MG : La créa­ti­vi­té de l’analyste a lieu avant tout, je crois, pen­dant la séance. C’est là que l’analyste est le plus créa­tif. Écrire en ana­lyse c’est autre chose, une éla­bo­ra­tion secon­daire, issue de la pre­mière expé­rience. Les deux sont des étapes créa­tives, mais je crois qu’il est plus dif­fi­cile d’être créa­tif, comme ana­lyste, quand on écrit. Moi je n’y arrive qu’en deve­nant un peu écri­vain ; ou quelqu’un qui se pose­rait  sim­ple­ment des ques­tions sur le fonc­tion­ne­ment des êtres humains. Si je n’adresse pas ces ques­tions dans une cer­taine langue, dans un trans­fert donc, quel qu’il soit, le désir ne passe pas, les ques­tions tombent à plat. Ou alors j’ai l’impression de répé­ter, ou qu’on se répète.

MM : On aime­rait vous ques­tion­ner sur la dimen­sion tech­nique, com­ment tra­vailler avec les artistes qui se risquent à l’analyse ?
MG : Il n’y a pas de bonne façon de faire, puisque chaque ana­lyste tra­vaille­ra avec un artiste à par­tir de sa propre his­toire infan­tile avec la pra­tique artis­tique (en tout cas au départ) ; moi j’ai déci­dé sans m’en aper­ce­voir que je ne tou­chais pas au tra­vail en cours ; c’est-à-dire que je ne dis rien, ou presque, de ce que le patient me dit de son tra­vail artis­tique ou lit­té­raire du moment.

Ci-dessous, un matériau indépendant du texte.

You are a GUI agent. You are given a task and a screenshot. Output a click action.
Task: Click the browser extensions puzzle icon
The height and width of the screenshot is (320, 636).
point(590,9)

Je tiens les ingré­dients du chau­dron créa­tif à l’écart ; dans la séance, mais à l’écart de l’interprétation. Je n’y touche pas. Je les remo­bi­lise plus tard, après coup, après qu’ils aient ser­vi à l’auteur lui-même. Ils res­tent non ana­ly­sés, ou par­fois seule­ment par frag­ments.

MM : Pour finir, j’aimerais invi­ter les lec­teurs à pour­suivre le che­mi­ne­ment sur ces ques­tions à vos côtés, à tra­vers l’article que vous consa­crez au film de Jus­tine Triet, Sybil, l’histoire d’une psy­cha­na­lyste et écri­vain, séduite par une his­toire d’actrice…
MG : Oui, j’ai beau­coup aimé ce film, et écrire des­sus. Il pointe, par la fic­tion et un scé­na­rio très bien tenu, l’histoire d’une rela­tion entre le ciné­ma et la psy­cha­na­lyse à tra­vers le trans­fert. Ce pour­rait être une suite à la ques­tion de la subli­ma­tion, en tout cas son revers, son res­sort en même temps si com­plexe : la séduc­tion.